Trump’s response to Trent, who is African American, was “Look, I know you are a big Obama fan.” Trent replied, “Why do you say that?" (http://thinkprogress.org/2011/04/28/donald-trump-black-reporter-obama/). Last night, on CBS Evening News, Face the Nation host and CBS correspondent Bob Schieffer criticized Trump's recent statements regarding Obama's college transcripts, saying race was Trump's underlying motive: "That's just code for saying he got into law school because he's black. This is an ugly strain of racism that's running through this whole thing. We can hope that kind of comes to an end too, but we'll have to see," Schieffer said.
Trump responded today, saying he wasn't suggesting anything about Obama's race: "That is a terrible statement for a newscaster to make. I am the last person that such a thing should be said about. Affirmative action is out there. It's a program that is available. But I have no idea whether it applies in this case. I'm not suggesting anything.”
OF COURSE he isn’t suggesting anything, the damned liar. After all, doesn't he have a great relationship with "the blacks"?
And THEN, equally of course, we have Orly Taitz, who is the person that is credited with starting the abominable “birther” crap to begin with. Lawrence O’Donnell had her on his program last night, to give her a chance to speak to the release of President Obama’s long-form birth certificate and to apologize to the President for calling him a liar publicly on more than one occasion. Mrs. Taitz responded by awkwardly asking for a close-up, so that she could show a document that she claimed was Obama’s selective service record. O’Donnell was in no mood to let Taitz introduce new “evidence,” or let her filibuster, and after a few minutes of attempting to force her to stay on topic, he ended the interview. Yeah, he lost it, big time - but I watched the interview, and honestly can't blame him for it.

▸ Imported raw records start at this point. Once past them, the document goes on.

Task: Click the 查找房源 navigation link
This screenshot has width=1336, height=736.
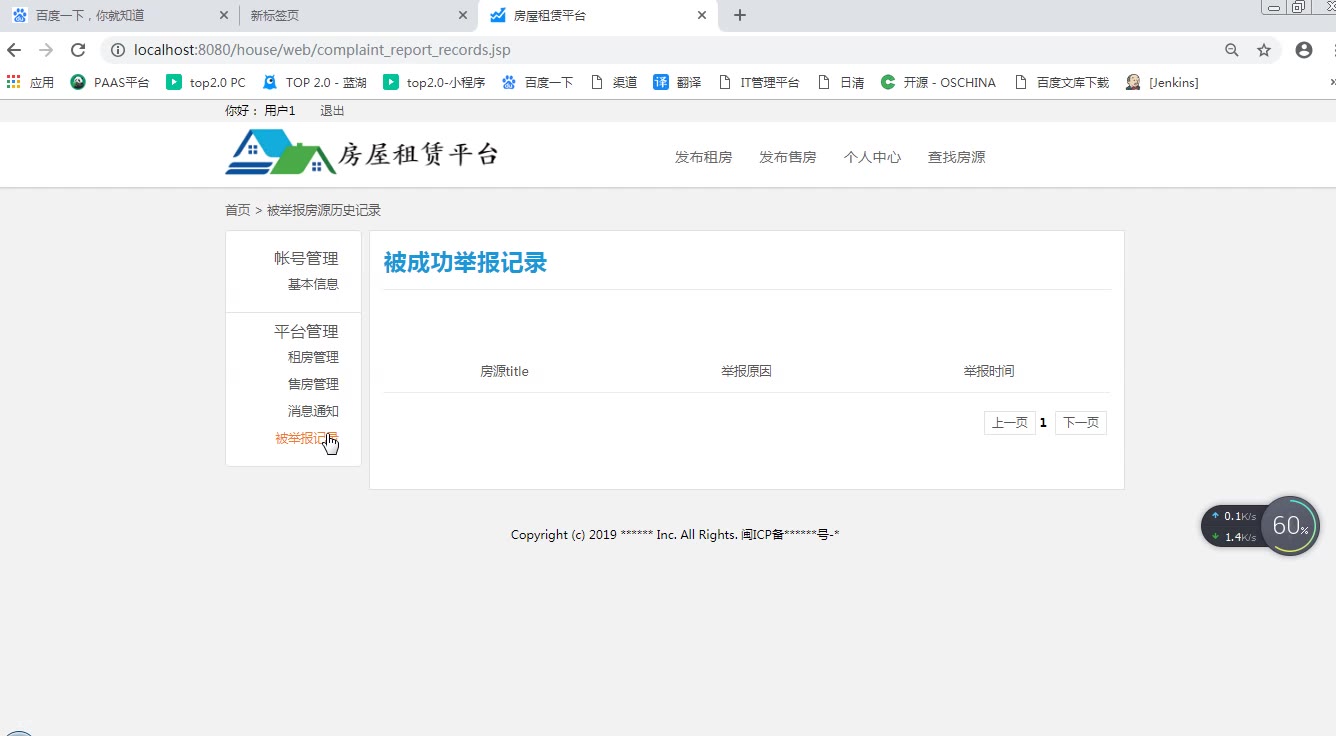Action: (956, 157)
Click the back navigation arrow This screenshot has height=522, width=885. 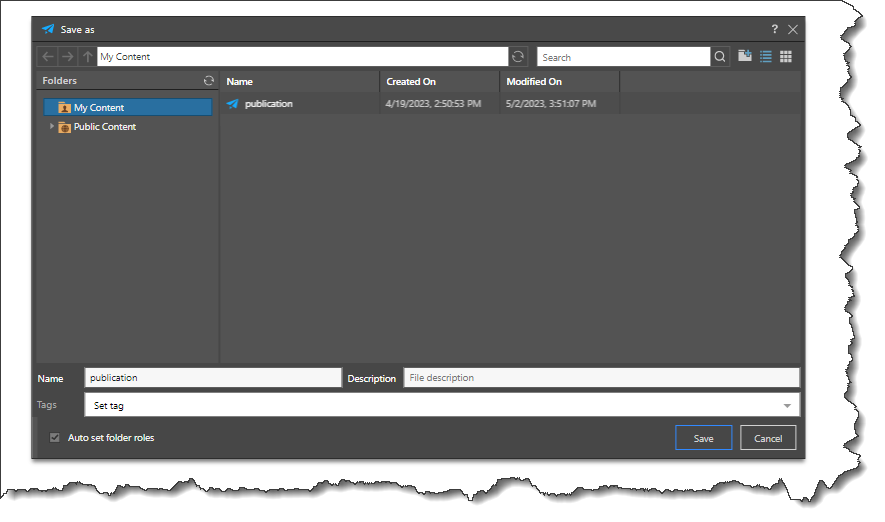click(x=48, y=57)
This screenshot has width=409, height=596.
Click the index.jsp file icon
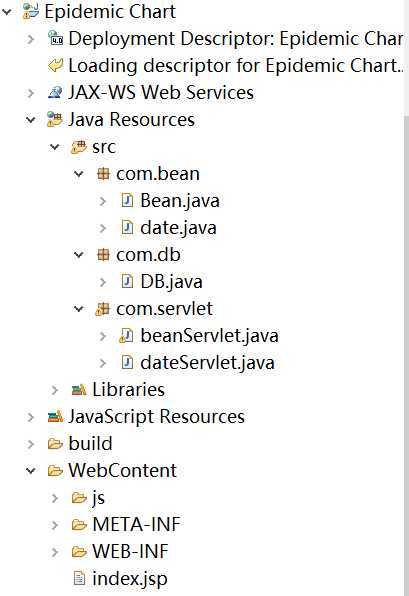[79, 579]
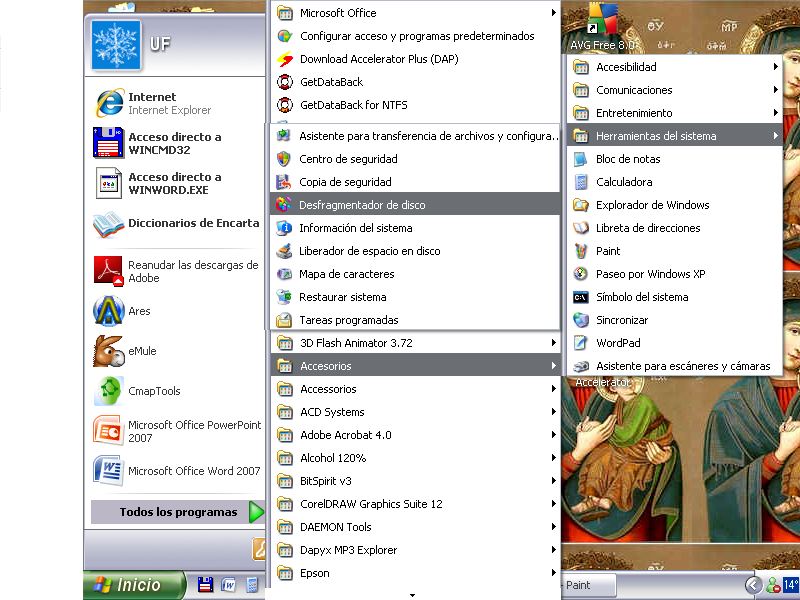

She also had to compete with herself from earlier today, when she said that a real long form birth certificate would have said “negro” under “father’s nationality,” not “African”.
These are just the visible signs, gangers. It’s no coincidence that they all identify as both Tea Party Republicans and birthers. I am ashamed of a lot of my fellow countrymen. It’s one thing to be ignorant which means that you’ve never had the chance to learn any different. It’s another thing entirely to embrace stupidity and make said stupidity the choice of your life’s direction.
I just hope that we as a country can get beyond this nastiness. As the President said, there are a lot of things that we should be talking about and doing something about, rather than being distracted with this silliness.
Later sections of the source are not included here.